**Work required**
Copy out every line of the rows from the one containing "Given: Open the Apps breadcrumb link" down to the one containing "Action: 411,919", with both of those lines included.
* start Entries *
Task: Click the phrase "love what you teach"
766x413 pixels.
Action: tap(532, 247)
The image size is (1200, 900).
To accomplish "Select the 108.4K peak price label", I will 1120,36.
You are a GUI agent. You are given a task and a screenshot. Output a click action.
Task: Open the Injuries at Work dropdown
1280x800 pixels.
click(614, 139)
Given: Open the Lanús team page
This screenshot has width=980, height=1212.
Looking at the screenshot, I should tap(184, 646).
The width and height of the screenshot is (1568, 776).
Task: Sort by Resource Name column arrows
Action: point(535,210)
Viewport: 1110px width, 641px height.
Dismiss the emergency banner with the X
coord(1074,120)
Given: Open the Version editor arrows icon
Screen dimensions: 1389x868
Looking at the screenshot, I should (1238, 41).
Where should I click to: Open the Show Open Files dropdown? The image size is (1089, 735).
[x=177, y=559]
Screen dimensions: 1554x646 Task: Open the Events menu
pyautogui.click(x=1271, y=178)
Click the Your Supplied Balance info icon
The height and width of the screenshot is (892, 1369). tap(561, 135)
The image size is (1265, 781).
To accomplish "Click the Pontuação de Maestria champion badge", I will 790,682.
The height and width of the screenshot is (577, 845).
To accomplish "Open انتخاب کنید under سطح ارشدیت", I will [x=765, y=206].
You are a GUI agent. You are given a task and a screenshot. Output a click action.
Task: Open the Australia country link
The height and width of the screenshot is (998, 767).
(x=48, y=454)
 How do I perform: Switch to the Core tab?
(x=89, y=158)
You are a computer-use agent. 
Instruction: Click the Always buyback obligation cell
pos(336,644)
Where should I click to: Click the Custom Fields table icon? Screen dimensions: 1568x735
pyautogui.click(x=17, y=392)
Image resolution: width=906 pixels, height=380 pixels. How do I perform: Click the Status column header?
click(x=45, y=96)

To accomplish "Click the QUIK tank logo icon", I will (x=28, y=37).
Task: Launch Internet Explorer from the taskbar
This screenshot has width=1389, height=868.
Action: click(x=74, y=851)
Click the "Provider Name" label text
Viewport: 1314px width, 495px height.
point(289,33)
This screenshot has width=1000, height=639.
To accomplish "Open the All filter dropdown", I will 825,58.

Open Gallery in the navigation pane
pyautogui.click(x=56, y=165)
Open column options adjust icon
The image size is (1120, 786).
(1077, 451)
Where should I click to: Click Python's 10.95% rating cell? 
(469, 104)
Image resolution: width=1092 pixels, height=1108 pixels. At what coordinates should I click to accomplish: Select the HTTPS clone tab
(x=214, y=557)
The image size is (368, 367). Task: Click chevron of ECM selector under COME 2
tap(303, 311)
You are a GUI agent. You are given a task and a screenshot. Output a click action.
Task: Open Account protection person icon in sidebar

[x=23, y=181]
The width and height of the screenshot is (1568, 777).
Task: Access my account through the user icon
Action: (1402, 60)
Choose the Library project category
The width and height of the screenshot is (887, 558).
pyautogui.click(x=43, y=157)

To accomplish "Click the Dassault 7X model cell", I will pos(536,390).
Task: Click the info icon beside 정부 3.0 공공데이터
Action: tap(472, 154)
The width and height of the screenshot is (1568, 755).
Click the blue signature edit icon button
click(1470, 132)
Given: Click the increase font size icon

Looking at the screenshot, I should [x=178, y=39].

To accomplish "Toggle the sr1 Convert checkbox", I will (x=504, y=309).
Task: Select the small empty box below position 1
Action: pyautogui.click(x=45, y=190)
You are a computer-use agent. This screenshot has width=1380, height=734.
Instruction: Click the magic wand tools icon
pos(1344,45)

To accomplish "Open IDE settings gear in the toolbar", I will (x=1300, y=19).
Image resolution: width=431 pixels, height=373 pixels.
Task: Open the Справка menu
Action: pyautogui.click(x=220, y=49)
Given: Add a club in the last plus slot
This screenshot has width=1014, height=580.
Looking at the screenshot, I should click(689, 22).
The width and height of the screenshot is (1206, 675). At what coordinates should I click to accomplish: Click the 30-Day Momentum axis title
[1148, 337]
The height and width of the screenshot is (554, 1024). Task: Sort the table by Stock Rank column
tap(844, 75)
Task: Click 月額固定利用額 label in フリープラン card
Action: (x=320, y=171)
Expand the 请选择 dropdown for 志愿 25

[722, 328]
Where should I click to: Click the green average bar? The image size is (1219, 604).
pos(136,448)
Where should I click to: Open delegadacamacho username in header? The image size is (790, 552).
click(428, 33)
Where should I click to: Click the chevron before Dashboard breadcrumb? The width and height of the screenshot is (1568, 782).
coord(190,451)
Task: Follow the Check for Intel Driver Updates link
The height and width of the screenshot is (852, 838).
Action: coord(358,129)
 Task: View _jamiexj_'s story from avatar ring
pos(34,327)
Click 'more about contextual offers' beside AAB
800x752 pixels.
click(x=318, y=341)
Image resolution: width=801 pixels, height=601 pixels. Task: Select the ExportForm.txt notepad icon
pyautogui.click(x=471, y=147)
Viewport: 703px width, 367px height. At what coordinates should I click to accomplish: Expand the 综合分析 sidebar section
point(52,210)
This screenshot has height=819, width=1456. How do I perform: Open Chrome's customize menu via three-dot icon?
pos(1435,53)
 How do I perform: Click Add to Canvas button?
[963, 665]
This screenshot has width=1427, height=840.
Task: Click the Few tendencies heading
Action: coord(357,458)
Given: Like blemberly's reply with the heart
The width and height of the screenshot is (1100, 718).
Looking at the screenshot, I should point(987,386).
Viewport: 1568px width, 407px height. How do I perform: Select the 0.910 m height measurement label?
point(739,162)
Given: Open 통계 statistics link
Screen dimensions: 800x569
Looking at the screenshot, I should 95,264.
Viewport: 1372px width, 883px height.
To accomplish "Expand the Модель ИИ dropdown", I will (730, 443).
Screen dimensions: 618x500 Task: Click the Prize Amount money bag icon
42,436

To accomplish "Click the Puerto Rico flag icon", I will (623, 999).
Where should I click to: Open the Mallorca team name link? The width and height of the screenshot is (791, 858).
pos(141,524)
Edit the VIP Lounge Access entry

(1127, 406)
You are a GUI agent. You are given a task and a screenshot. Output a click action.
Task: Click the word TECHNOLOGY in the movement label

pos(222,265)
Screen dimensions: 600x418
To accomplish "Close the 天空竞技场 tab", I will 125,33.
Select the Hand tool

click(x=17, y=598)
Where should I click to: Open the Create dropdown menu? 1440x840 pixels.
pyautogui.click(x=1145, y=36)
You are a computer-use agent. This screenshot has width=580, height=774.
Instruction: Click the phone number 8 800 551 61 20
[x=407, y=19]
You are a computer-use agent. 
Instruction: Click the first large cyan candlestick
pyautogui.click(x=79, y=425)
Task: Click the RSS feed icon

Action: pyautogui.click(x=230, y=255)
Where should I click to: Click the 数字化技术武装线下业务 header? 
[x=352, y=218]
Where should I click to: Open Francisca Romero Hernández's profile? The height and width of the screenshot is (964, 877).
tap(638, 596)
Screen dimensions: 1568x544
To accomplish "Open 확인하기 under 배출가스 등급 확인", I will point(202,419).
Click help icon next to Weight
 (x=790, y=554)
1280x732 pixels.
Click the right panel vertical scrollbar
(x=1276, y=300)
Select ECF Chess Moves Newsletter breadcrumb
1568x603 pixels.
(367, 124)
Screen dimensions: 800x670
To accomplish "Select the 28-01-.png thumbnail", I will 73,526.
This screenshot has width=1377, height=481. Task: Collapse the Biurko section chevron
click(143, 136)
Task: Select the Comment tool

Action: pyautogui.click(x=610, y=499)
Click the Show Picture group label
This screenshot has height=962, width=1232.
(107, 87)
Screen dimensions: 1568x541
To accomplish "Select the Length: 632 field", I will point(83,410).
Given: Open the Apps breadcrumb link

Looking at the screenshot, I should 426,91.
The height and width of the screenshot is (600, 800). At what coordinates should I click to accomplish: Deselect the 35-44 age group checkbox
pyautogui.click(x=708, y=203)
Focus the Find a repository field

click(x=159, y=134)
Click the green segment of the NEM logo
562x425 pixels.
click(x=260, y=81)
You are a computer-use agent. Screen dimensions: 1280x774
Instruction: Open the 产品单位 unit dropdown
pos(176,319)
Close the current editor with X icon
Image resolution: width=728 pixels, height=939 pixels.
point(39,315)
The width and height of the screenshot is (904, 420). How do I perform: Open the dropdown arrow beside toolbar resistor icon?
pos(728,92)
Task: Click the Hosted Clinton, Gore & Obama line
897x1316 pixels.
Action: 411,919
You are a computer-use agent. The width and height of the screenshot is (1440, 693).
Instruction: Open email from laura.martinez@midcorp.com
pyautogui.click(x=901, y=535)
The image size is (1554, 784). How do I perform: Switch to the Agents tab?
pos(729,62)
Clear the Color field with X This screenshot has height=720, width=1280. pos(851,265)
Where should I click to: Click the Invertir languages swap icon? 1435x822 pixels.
* end Entries *
**Task output**
Given: Open the Apps breadcrumb link

Looking at the screenshot, I should 426,91.
The height and width of the screenshot is (600, 800). At what coordinates should I click to accomplish: Deselect the 35-44 age group checkbox
pyautogui.click(x=708, y=203)
Focus the Find a repository field

click(x=159, y=134)
Click the green segment of the NEM logo
562x425 pixels.
click(x=260, y=81)
You are a computer-use agent. Screen dimensions: 1280x774
Instruction: Open the 产品单位 unit dropdown
pos(176,319)
Close the current editor with X icon
Image resolution: width=728 pixels, height=939 pixels.
point(39,315)
The width and height of the screenshot is (904, 420). How do I perform: Open the dropdown arrow beside toolbar resistor icon?
pos(728,92)
Task: Click the Hosted Clinton, Gore & Obama line
897x1316 pixels.
Action: 411,919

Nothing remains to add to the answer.